[Collected data]

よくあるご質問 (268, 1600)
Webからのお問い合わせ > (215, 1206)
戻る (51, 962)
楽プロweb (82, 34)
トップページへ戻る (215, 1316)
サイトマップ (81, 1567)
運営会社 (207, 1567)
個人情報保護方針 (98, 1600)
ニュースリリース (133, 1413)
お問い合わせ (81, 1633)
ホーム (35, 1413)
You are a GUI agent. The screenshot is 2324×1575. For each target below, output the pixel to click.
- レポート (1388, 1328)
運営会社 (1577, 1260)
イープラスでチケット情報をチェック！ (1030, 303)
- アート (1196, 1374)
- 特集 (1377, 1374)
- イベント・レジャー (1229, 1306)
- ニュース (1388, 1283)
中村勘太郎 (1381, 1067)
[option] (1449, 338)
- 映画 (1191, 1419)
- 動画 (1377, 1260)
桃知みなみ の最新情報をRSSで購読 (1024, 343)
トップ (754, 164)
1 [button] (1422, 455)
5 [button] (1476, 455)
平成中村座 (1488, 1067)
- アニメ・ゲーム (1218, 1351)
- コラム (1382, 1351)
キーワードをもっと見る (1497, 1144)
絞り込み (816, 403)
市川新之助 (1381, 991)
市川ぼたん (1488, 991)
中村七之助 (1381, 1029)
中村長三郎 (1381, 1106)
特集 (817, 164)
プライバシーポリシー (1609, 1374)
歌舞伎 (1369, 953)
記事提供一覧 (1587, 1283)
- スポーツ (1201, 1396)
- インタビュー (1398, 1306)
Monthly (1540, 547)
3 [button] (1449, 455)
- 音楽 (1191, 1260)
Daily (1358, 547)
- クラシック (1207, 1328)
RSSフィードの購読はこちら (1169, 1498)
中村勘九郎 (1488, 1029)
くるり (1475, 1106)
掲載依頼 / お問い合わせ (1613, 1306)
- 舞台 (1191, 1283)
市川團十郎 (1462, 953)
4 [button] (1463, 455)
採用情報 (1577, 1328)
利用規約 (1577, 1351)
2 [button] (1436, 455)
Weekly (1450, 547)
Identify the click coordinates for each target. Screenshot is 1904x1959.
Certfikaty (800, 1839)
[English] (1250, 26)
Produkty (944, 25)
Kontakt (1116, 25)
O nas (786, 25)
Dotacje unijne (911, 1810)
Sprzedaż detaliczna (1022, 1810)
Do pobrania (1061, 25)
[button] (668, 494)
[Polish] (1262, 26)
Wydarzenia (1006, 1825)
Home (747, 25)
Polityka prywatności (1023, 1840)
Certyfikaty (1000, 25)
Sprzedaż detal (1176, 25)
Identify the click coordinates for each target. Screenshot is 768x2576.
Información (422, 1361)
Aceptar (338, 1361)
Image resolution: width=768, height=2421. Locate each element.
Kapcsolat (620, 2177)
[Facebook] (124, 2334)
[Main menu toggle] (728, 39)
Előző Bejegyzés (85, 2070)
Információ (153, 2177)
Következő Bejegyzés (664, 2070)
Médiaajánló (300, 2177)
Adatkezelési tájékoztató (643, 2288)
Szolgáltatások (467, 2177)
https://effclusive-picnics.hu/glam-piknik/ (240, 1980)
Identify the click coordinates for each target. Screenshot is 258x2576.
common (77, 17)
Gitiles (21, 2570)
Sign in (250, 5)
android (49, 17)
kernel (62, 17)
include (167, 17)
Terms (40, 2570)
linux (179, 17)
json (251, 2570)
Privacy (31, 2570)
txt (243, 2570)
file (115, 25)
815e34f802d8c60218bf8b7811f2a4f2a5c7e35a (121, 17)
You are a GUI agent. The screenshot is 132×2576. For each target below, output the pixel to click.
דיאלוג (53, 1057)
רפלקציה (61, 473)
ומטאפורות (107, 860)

- Assignment -
Look above for the line that contains "[Polish] (1262, 26)". Starting there, transcribe every line exactly until you have copied the line that contains "Aceptar (338, 1361)".

- Response area -
[Polish] (1262, 26)
Wydarzenia (1006, 1825)
Home (747, 25)
Polityka prywatności (1023, 1840)
Certyfikaty (1000, 25)
Sprzedaż detal (1176, 25)
Identify the click coordinates for each target. Screenshot is 768x2576.
Información (422, 1361)
Aceptar (338, 1361)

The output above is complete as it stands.